Problem details – Express the lines from the one containing "The width and" through the end of the entries as a Markdown table with the columns "Row" and "Line," skipping blank lines. Omit the pictures from the answer.
Material supplied start
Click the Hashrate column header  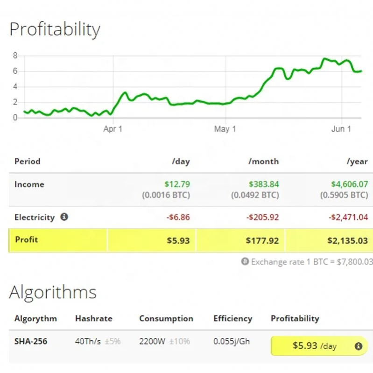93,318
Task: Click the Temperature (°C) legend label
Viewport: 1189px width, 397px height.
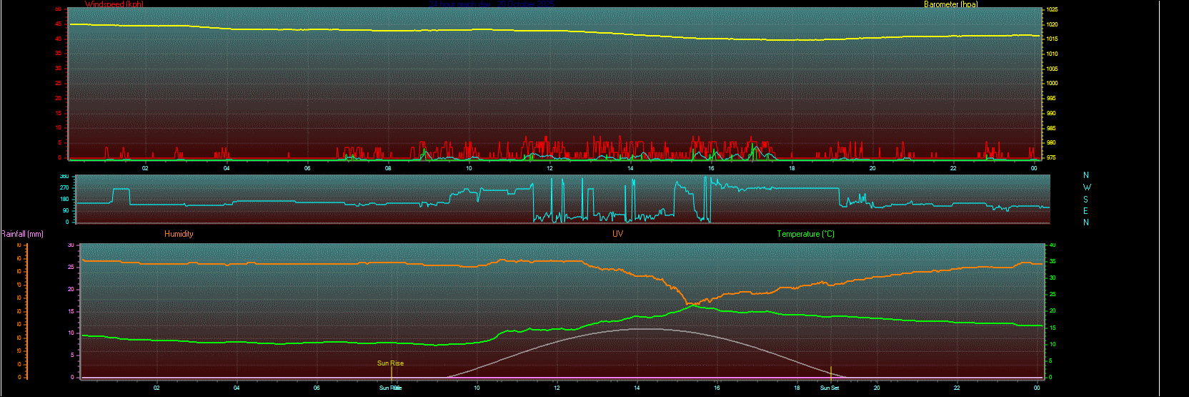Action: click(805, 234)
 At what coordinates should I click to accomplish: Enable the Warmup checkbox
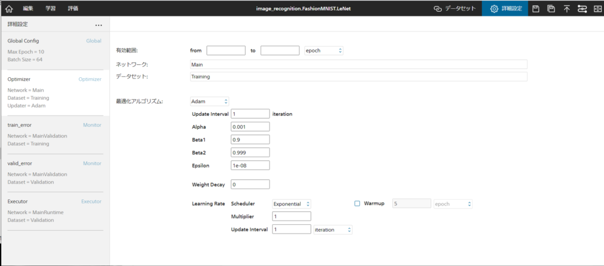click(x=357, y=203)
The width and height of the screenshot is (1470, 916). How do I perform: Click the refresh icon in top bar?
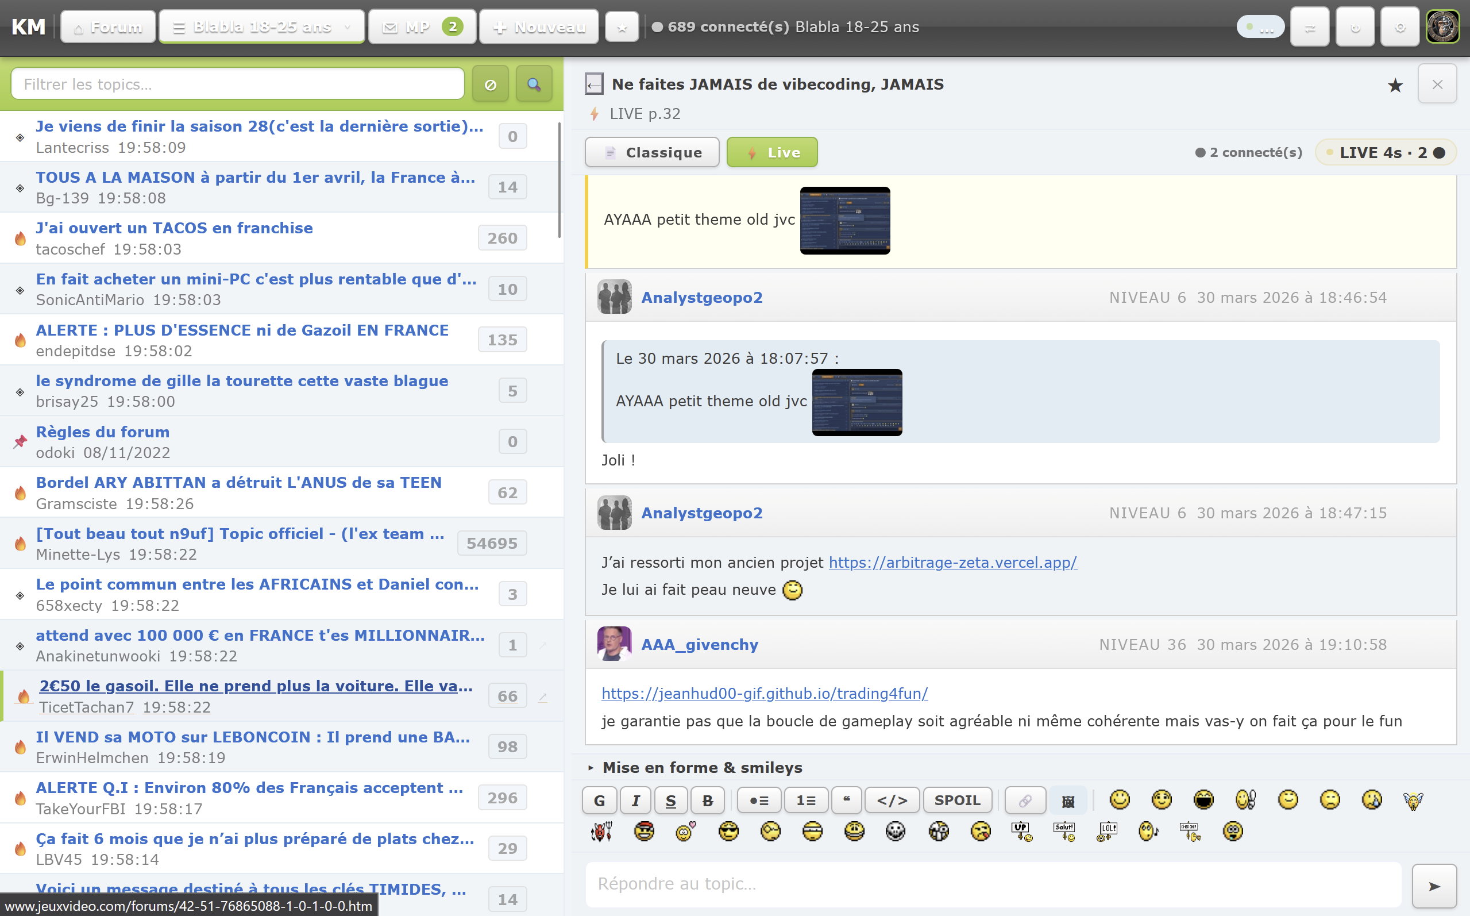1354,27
Material supplied end
Answer to the exercise –
| Row | Line |
|---|---|
| 1 | The width and height of the screenshot is (1470, 916). How do I perform: Click the refresh icon in top bar? |
| 2 | 1354,27 |